Currently, the recording system runs on a high-performance laptop PC (MacBook Pro). Therefore, we need to use a UPS with a large capacity battery in case of long-term power failure. We plan to modify our recording system to run on a low-power computer such as Raspberry Pi. Furthermore, we plan to set up another recording system with an omni-directional camera with higher resolution to examine whether unrecorded participants can discover more detailed facts.

There was an opinion that the processing speed of the analyzing system from participants was slow. We think that this problem is influenced by transferring images from NAS. We plan to implement an image prefetching algorithm based on the locality of reference. In addition, we will change the transfer protocol and compress image data before transfer.

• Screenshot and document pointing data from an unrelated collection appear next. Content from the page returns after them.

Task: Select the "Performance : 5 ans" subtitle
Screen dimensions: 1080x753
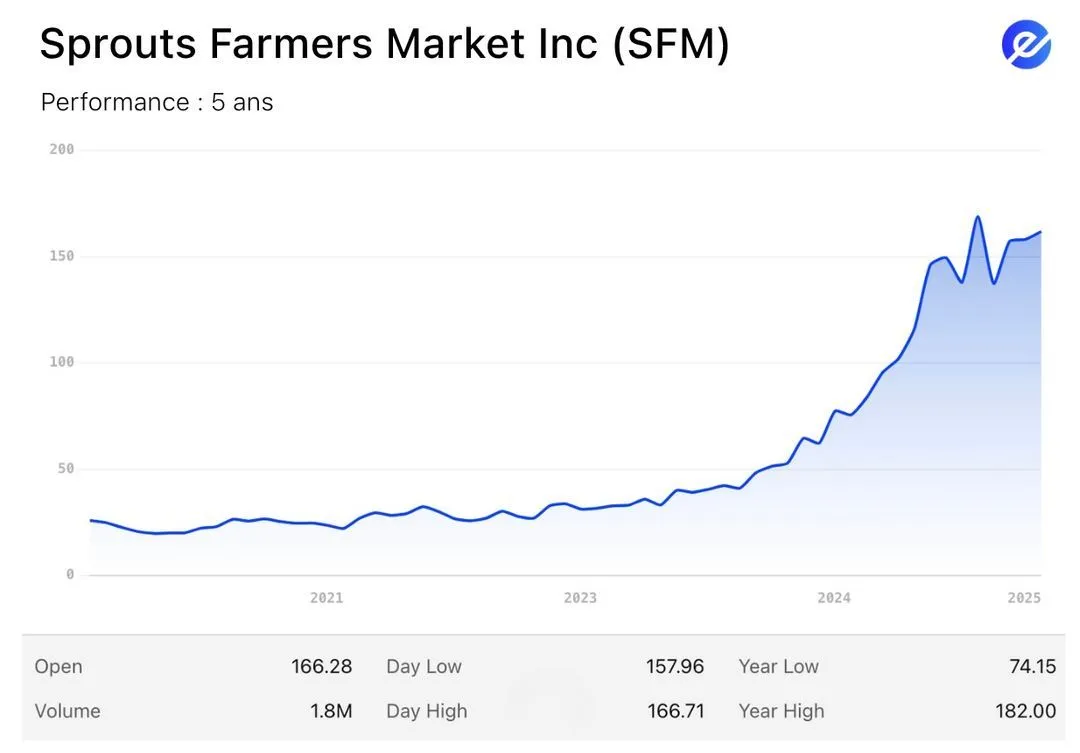Action: click(x=157, y=102)
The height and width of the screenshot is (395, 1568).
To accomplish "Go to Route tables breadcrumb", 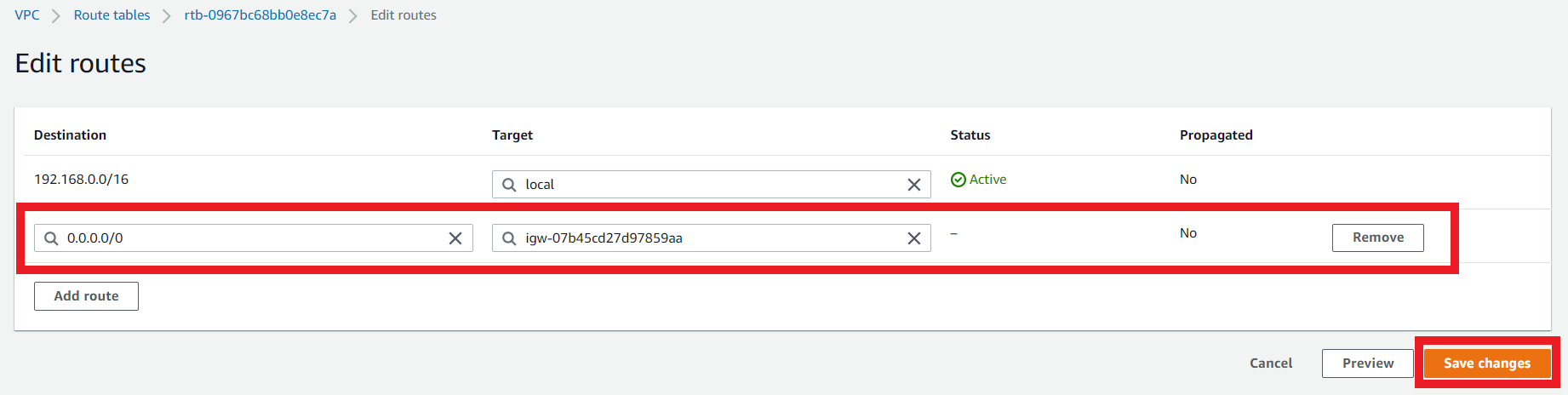I will pyautogui.click(x=112, y=15).
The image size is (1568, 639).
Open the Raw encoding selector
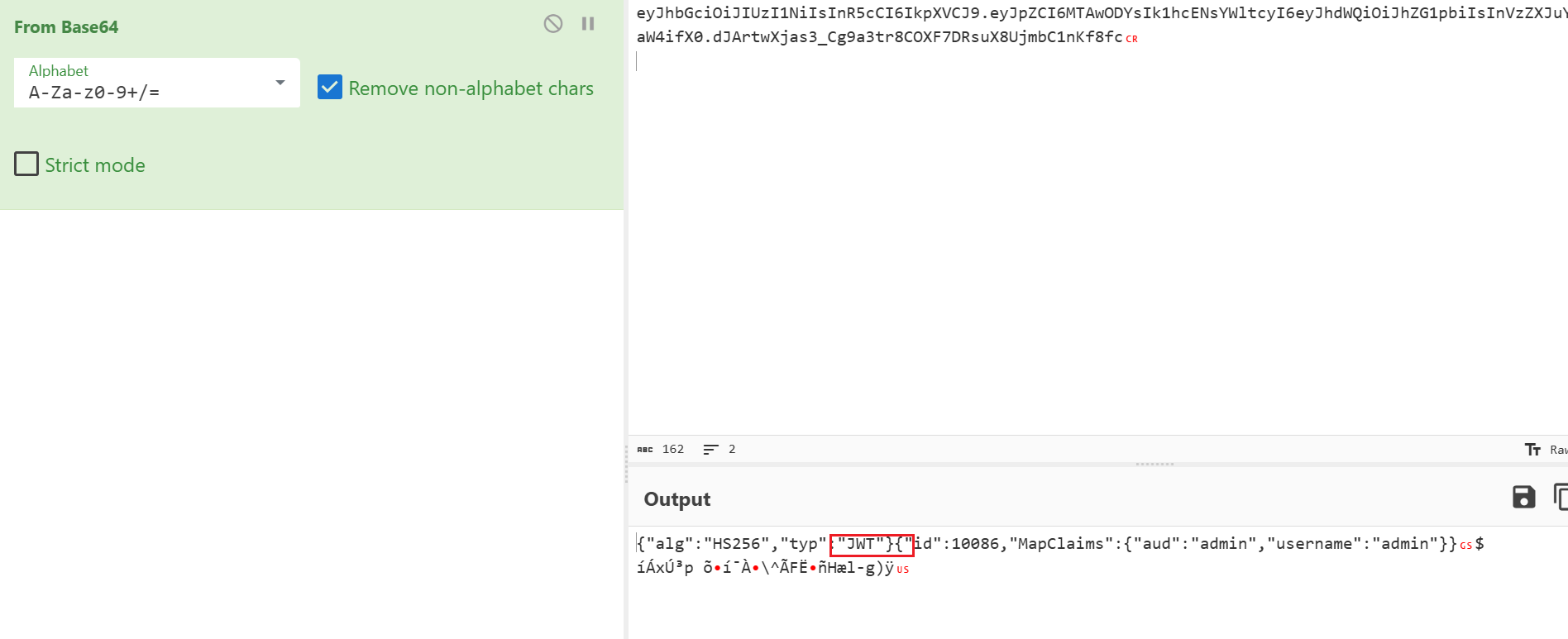[1558, 450]
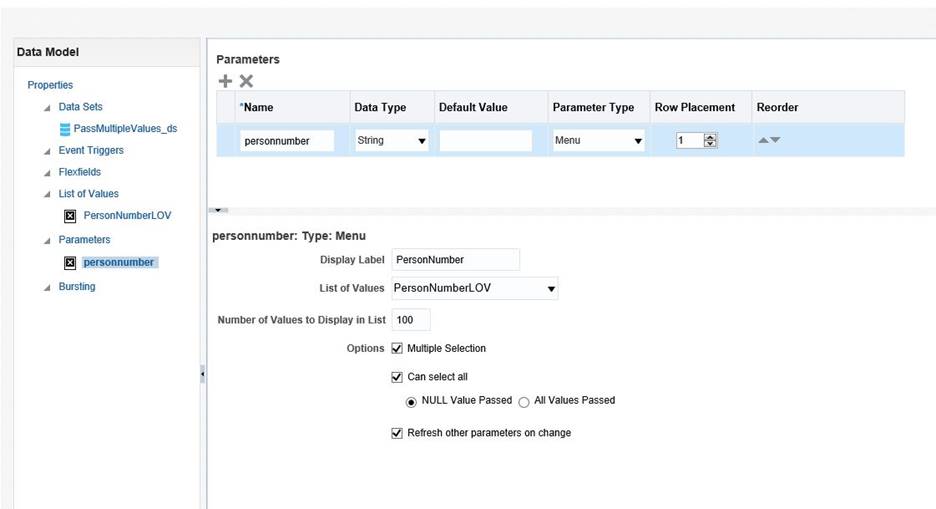Uncheck the Multiple Selection checkbox

pos(397,348)
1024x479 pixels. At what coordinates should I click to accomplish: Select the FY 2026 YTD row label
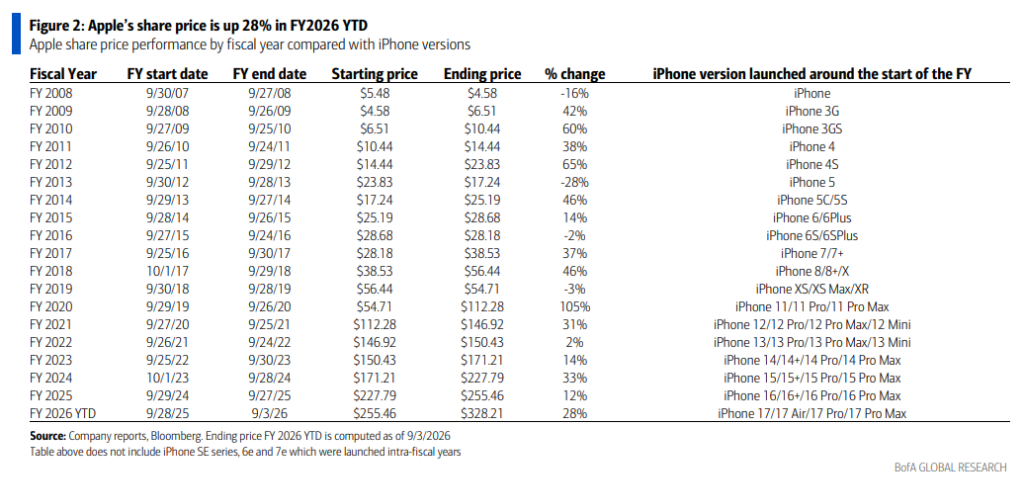[x=63, y=413]
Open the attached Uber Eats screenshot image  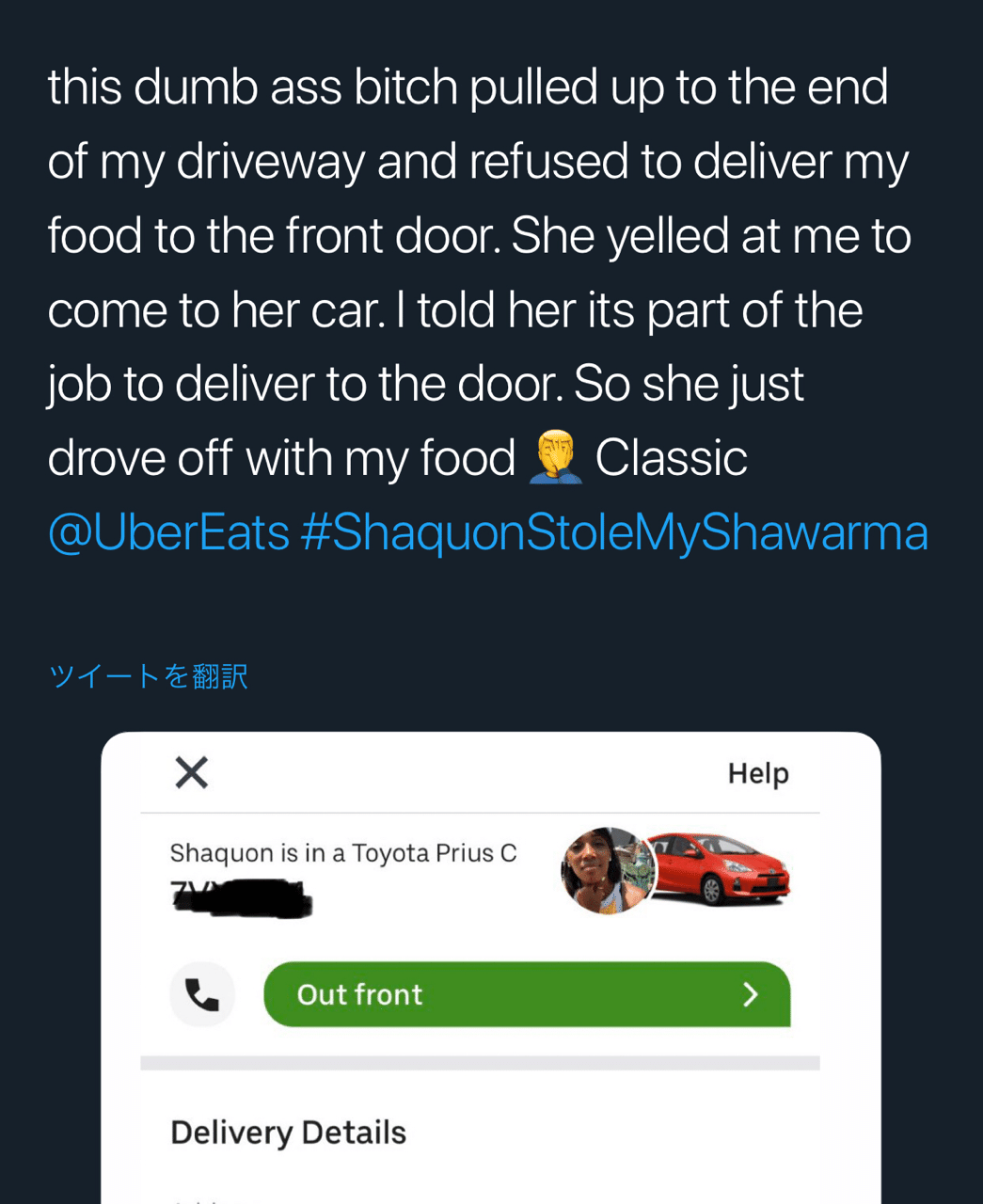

In this experiment, we installed a recording system in our laboratory and used the images obtained from that system. In the future, we will use our system in a place other than our laboratory and conduct experiments with the images obtained from it. In addition, we will investigate the adaptability of our system for the observation of animals, plants, and natural phenomena.

8 Conclusions

In this study, we conducted a further experiment using the images in which the participants have not been recorded (unrecorded participants) to reveal the discoveries that participants obtain. By comparing the results of users with different backgrounds, we investigated the difference between discoveries, functions used, and analysis process. The comparison suggests that unrecorded participants could discover many facts about Environment, and recorded participants could discover many facts about People. Moreover, the comparison also suggests that unrecorded participants could discover many facts comparable to recorded participants.